If you’re the Centers of Medicare and Medicaid Services (CMS), perhaps you view the glass as half-full.
Because on November 20, a federal court in Florida denied the State of Florida’s attempt to enjoin the interim final CMS rule mandating COVID-19 vaccinations for all covered healthcare staff. You can view a copy of the court’s opinion here. And, in case you need to refresh your recollection about the CMS mandate, you can do that here and here.
What was the key to victory? Well, the State of Florida was unable to show that the CMS mandate would create irreparable harm (as opposed to mere monetary damages, which does not satisfy the need for an injunction). Here’s why:
The affidavits in support of the motion include assertions of how the various agencies and institutions anticipate they may be adversely impacted by the mandate. In particular, the affidavits express opinions of agency heads who “estimate” that they “may” lose a certain percentage or a number of employees, or speculate as to the consequences they will suffer “ if widespread resignations were to occur.” However, such opinions, absent supporting factual evidence, remain speculative and may be disregarded as conclusory.
Plus, the State of Florida asserted claims under the federal Administrative Procedure Act and such violations, if found, can be remedied and restored with money.
A glass half-empty.
After yesterday, however, CMS may view that same water glass as half-empty. That’s because a Missouri federal court granted an injunction.
Why the different result?
First, on the issue of irreparable harm, the court concluded that the CMS vaccine mandate would deprive the plaintiffs (ten states) of the ability to enforce their duly enacted laws surrounding vaccination mandates and providing proof of vaccination. The injury that results when a state cannot enforce its own laws is irreparable.
Plus, unlike in the Florida case, the plaintiff could show that the mandate would cause significant unemployment at healthcare facilities, which in turn would compromise patient safety and place more stress on remaining staff. Indeed, some facilities may have to shut down altogether.

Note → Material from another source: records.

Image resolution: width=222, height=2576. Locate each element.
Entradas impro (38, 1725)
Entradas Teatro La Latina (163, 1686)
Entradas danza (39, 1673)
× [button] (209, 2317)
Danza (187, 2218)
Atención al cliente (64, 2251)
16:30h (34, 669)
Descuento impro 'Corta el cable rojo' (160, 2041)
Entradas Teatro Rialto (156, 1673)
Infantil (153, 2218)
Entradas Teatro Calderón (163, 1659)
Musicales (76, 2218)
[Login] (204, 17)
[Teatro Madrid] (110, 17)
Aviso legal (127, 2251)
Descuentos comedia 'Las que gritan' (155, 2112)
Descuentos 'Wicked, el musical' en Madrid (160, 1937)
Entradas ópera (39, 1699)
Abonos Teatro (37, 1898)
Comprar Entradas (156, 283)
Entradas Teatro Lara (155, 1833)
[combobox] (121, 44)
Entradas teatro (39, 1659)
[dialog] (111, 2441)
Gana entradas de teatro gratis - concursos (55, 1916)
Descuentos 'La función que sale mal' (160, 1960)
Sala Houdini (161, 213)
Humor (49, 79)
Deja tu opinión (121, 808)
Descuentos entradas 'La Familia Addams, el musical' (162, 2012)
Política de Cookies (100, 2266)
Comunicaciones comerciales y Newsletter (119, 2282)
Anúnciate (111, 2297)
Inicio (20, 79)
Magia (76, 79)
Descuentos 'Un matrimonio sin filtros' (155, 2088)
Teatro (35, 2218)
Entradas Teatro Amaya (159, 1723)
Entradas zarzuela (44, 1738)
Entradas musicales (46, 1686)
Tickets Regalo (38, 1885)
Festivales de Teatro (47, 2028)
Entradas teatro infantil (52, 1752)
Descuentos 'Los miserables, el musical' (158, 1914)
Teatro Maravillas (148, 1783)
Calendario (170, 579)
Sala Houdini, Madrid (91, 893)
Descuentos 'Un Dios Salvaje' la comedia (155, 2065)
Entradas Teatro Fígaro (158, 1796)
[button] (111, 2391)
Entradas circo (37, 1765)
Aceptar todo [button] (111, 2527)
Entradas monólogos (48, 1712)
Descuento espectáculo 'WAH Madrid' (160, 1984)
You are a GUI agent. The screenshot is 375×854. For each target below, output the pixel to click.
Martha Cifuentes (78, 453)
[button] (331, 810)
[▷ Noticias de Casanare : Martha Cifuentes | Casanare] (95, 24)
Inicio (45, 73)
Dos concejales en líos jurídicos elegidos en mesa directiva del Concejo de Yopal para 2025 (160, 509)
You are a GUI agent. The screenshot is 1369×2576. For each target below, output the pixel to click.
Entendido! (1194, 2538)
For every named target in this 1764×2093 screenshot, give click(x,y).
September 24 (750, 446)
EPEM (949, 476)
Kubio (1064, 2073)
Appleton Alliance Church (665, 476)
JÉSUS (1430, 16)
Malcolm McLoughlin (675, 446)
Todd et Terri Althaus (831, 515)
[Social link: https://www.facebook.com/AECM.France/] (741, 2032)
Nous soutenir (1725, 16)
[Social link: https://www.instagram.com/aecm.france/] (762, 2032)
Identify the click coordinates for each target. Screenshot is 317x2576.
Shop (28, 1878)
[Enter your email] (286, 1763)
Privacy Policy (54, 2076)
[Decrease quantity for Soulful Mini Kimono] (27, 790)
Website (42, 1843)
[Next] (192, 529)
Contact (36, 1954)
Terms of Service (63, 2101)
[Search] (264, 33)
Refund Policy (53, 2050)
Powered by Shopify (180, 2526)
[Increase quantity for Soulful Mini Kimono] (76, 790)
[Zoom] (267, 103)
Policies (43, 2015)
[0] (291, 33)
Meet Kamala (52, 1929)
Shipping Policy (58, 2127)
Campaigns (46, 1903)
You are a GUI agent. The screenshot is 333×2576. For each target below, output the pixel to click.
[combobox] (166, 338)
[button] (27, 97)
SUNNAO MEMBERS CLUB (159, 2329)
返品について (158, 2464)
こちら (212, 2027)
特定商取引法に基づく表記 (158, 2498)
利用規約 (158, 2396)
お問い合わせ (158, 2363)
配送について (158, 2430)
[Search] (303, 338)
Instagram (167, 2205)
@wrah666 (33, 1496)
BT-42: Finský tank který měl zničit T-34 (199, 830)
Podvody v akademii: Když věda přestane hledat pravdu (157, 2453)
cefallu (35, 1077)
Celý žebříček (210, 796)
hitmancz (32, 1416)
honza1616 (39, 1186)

The ten states also convinced the court that they would likely succeed on the merits of their lawsuit for a few reasons:
- Congress did not grant CMS authority to mandate the vaccine
- CMS improperly bypassed notice and comment requirements
- The mandate is arbitrary and capricious. (That’s legal speak for WTH were you thinking?)
The net result is that the vaccine mandate no longer exists (for now) in ten states: Alaska, Arkansas, Iowa, Kansas, Missouri, Nebraska, New Hampshire, North Dakota, South Dakota, and Wyoming.